Repairs planned for Downtown Central Fire Station building
Posted by Carlos Renteria on
Paul and Farley Grainger are beginning to prepare the 117-year-old Central Fire Station building Downtown for tenants.
“We just wanted to start the process,” said Paul Grainger, a partner with his father, Farley Grainger, in Iconic Real Estate Investments LLC.
They submitted documents to the city for a certificate of appropriateness for exterior repairs. Robbins Design Studio is the applicant and agent for the project.
The Jacksonville Planning and Development Department staff approved the certificate with conditions. The 10,000-square-foot building is designated historic.
The former fire station is at 39 E. Adams St. at northwest Adams and Ocean streets.
The exterior repairs will include replacement of the rollup doors, new exterior personnel doors, stucco and structural repairs, window replacement, new exterior decorative lighting fixtures and new roofing.
The interior scope will provide an interior lift for accessibility and new secondary egress stairs for a future tenant.
The interior will be turned into shell space for future tenants.
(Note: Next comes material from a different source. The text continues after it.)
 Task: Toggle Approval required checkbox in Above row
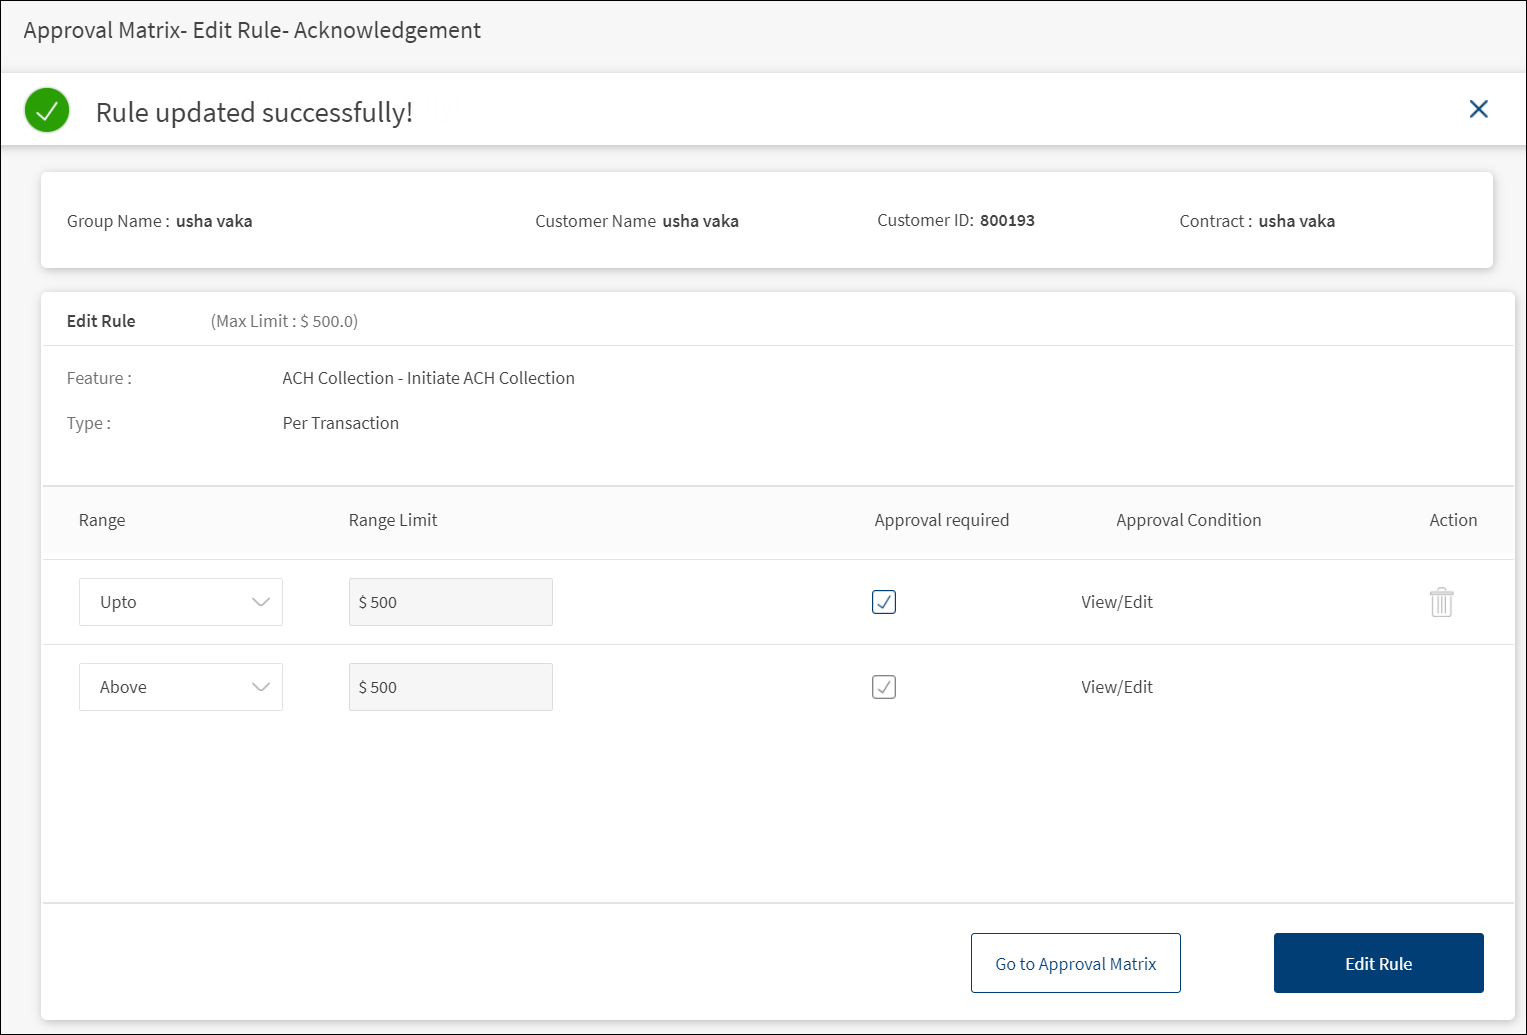pyautogui.click(x=884, y=687)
On Oct. 9, Paul Grainger cited new incentives from the Downtown Investment Authority as an opportunity to contribute to the city’s historic inventory.
He said he will meet with DIA to make sure his group is interpreting the rules for historic work.
Grainger said the top floor has potential for creative office use and he has been talking with potential tenants.
He said the building could be leased to a single tenant or to single users on each floor.
The rollup door on the first floor would be conducive for a coffee shop or cafe, he said.
Grainger said exterior work probably will start in a few months. He did not have an investment estimate, saying he was receiving updated costs.
After 5½ years of owning the Central Fire Station building, John VanPelt sold the historic Downtown property in June 2019 for $700,000 to Iconic Real Estate Investments.
VanPelt paid $600,000 for it in January 2014 and lived there with his teenage son.
The fire station, built in 1903, was one of the first new structures after the 1901 fire that destroyed Downtown.
The building is at the corner of two major Downtown thoroughfares, at the end of a block anchored by the Burrito Gallery and Indochine restaurants.
Across Adams Street sits the former Haydon Burns Public Library that was renovated into the Jessie Ball duPont Center for nonprofits.
The Graingers said when they bought it that they were talking to tenants but the structure has deferred maintenance.
The fire station’s first floor is about 5,000 square feet of garage space, while the second floor, with views of Downtown, is about the same size and has been used as living quarters.
Grainger said upon buying the building that his group would talk to the city’s historic planners about preservation and facade improvements.
Iconic has been active Downtown.
On Sept. 30, Iconic Real Estate Investments sold the George Doro Fixture Co. property at 102 A Philip Randolph Blvd. to Rise: A Real Estate Company, for $5.2 million. Rise, based in Valdosta, Georgia, plans apartments.